» Data excerpts
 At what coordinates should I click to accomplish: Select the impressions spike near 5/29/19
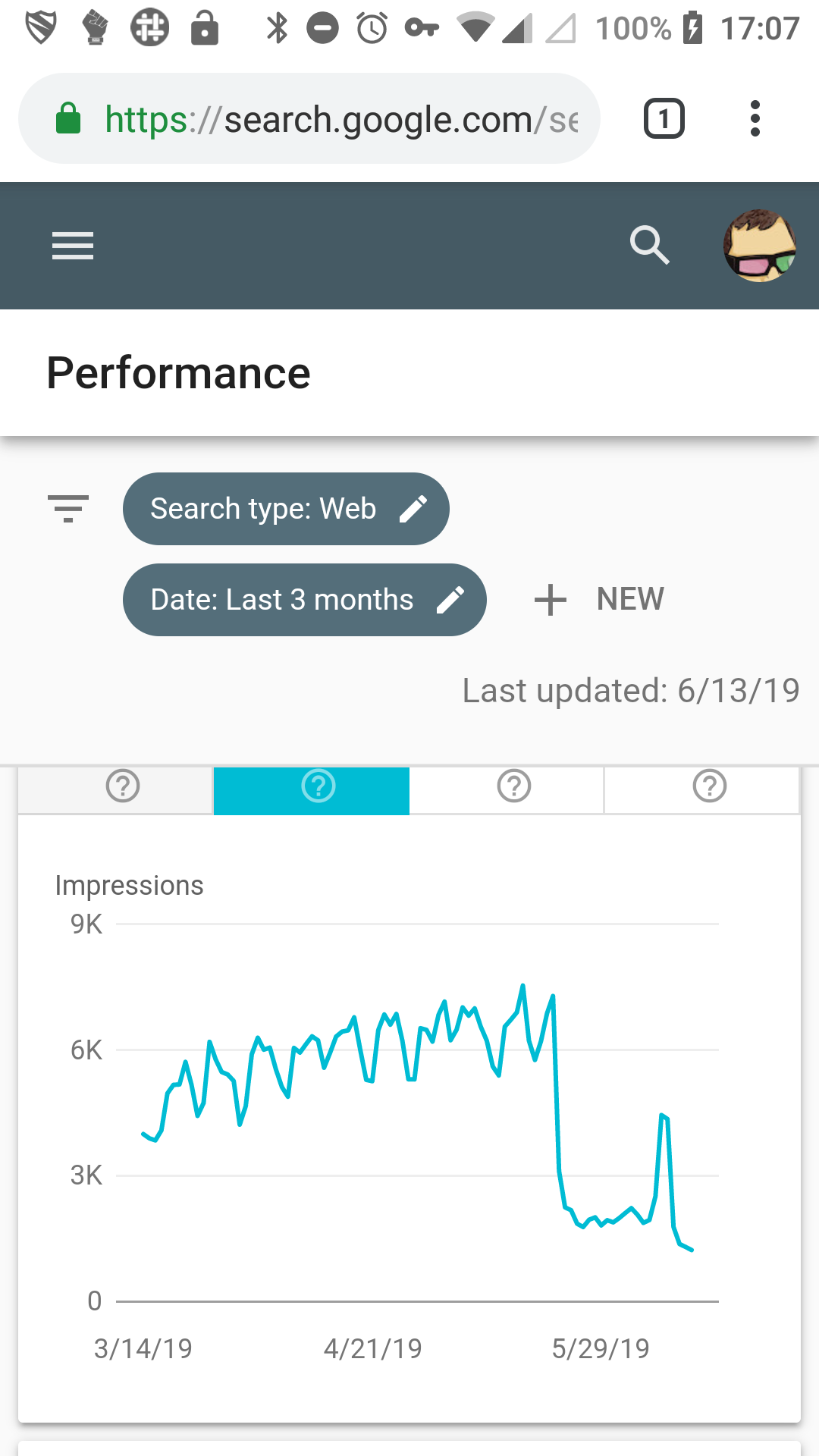(x=663, y=1115)
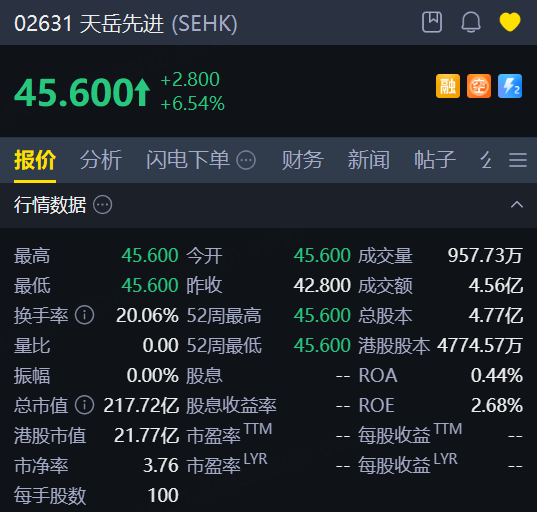Open the 新闻 tab
Image resolution: width=537 pixels, height=512 pixels.
[369, 160]
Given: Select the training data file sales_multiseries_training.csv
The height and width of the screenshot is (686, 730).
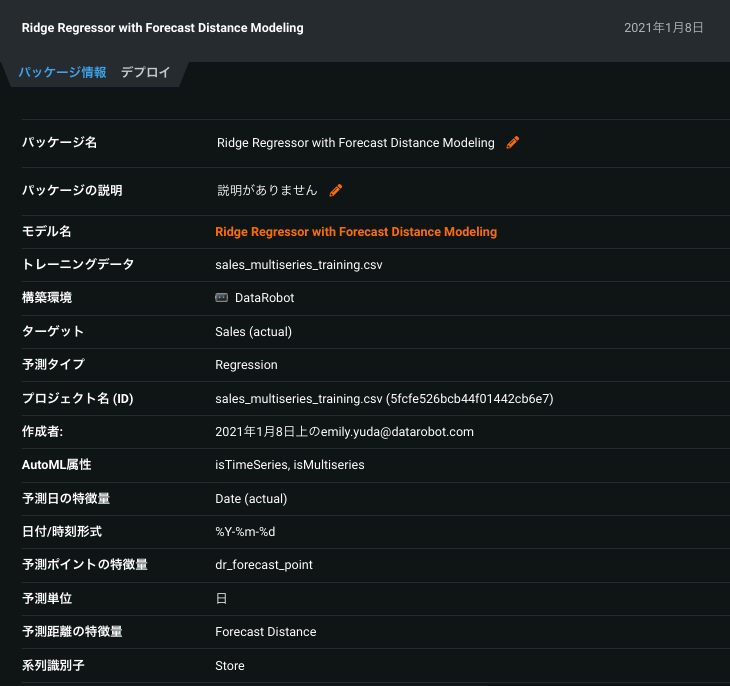Looking at the screenshot, I should pyautogui.click(x=299, y=265).
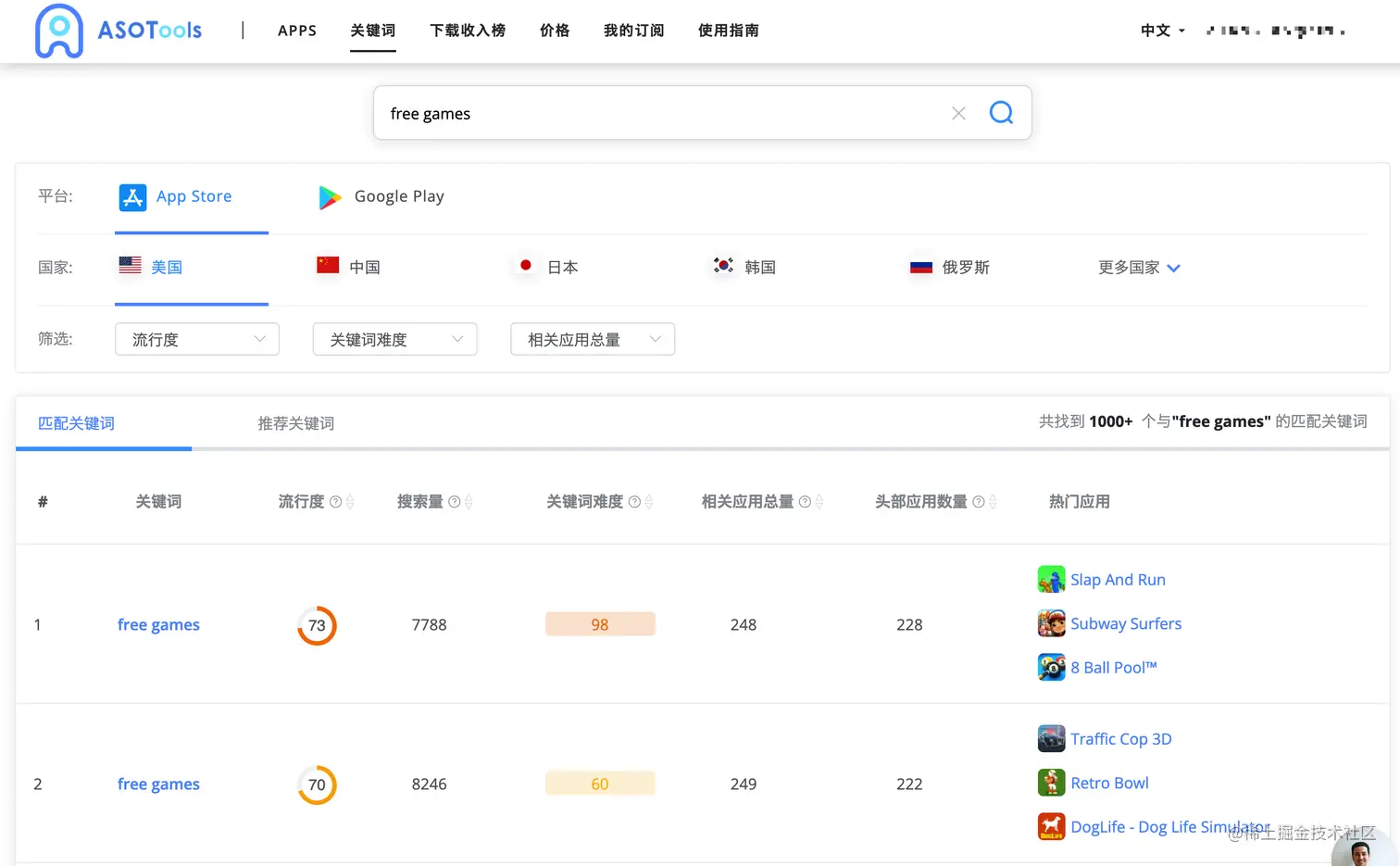
Task: Open the Retro Bowl app icon
Action: point(1051,782)
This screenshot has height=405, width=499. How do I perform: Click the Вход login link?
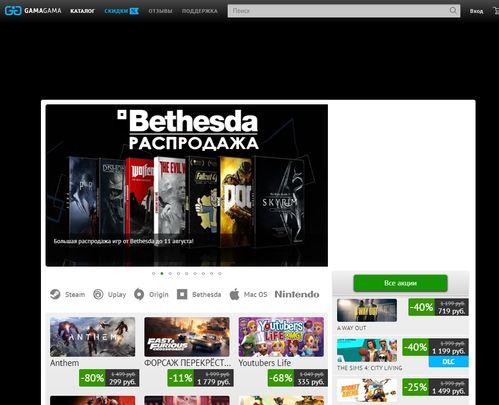coord(476,11)
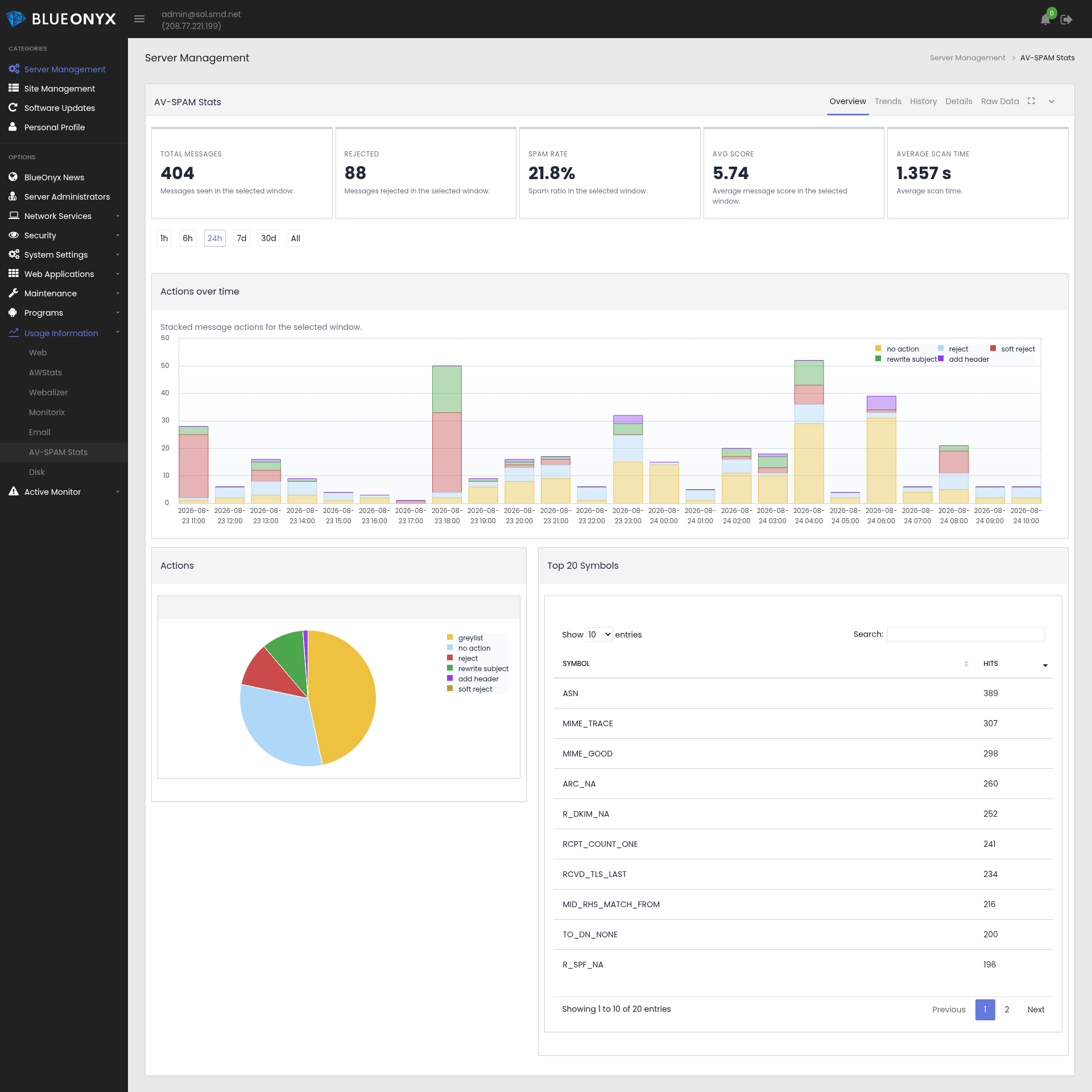This screenshot has width=1092, height=1092.
Task: Click the symbols Search input field
Action: click(966, 634)
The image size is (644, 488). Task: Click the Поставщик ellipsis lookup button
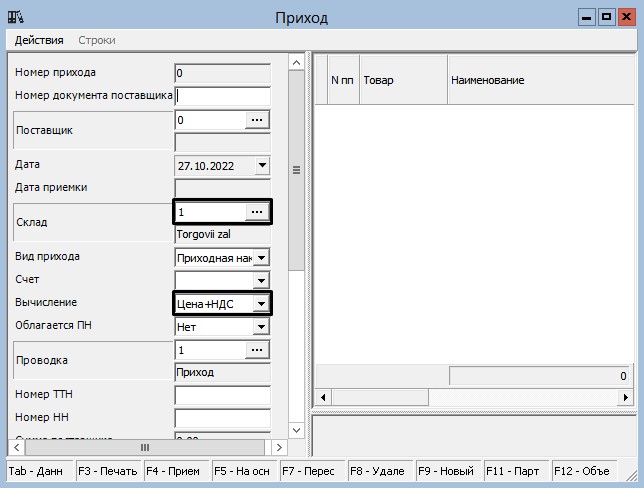click(x=258, y=120)
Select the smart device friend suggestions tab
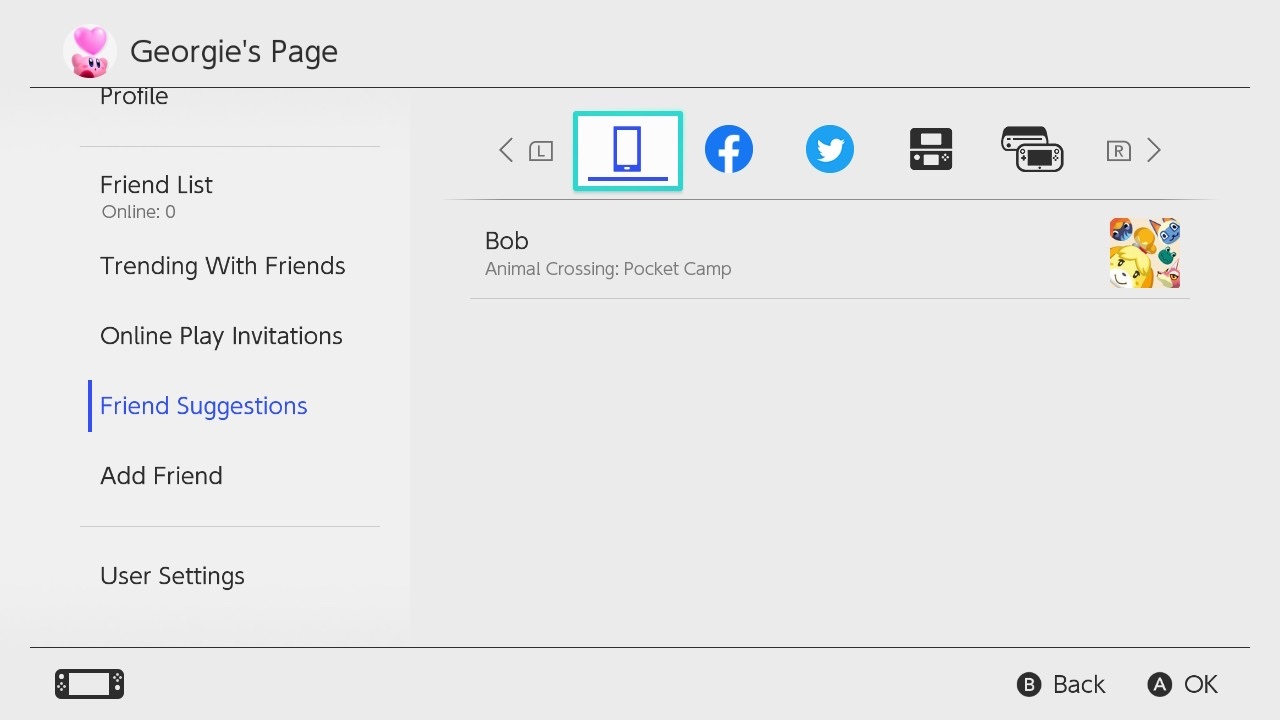The width and height of the screenshot is (1280, 720). (x=627, y=150)
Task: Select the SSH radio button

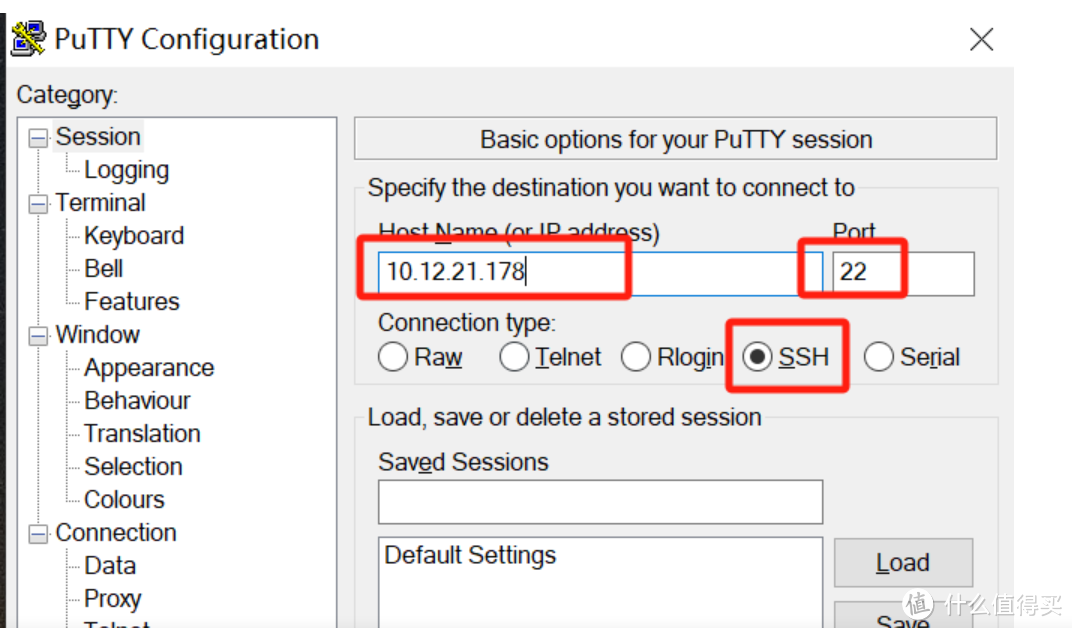Action: pyautogui.click(x=758, y=357)
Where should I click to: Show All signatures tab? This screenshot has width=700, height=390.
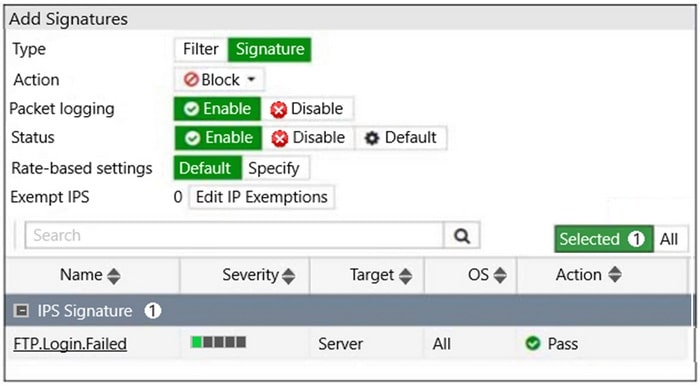[x=669, y=239]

» Requirement
Write out exactly, and only, the lines from the line holding "The height and" through the end of the data, inclusive, without any pictures.

» Task output
The height and width of the screenshot is (686, 730).
Looking at the screenshot, I should pyautogui.click(x=299, y=265).
Task: Open the Retro Bowl app icon
Action: point(1051,782)
This screenshot has height=405, width=499. How do I perform: Click the Вход login link?
coord(476,11)
This screenshot has width=1092, height=1092.
Task: Click the symbols Search input field
Action: click(966, 634)
The image size is (644, 488). Task: Click the Поставщик ellipsis lookup button
click(x=258, y=120)
Select the smart device friend suggestions tab
The width and height of the screenshot is (1280, 720). (x=627, y=150)
Task: Select the SSH radio button

Action: pyautogui.click(x=758, y=357)
Where should I click to: Show All signatures tab? This screenshot has width=700, height=390.
[x=669, y=239]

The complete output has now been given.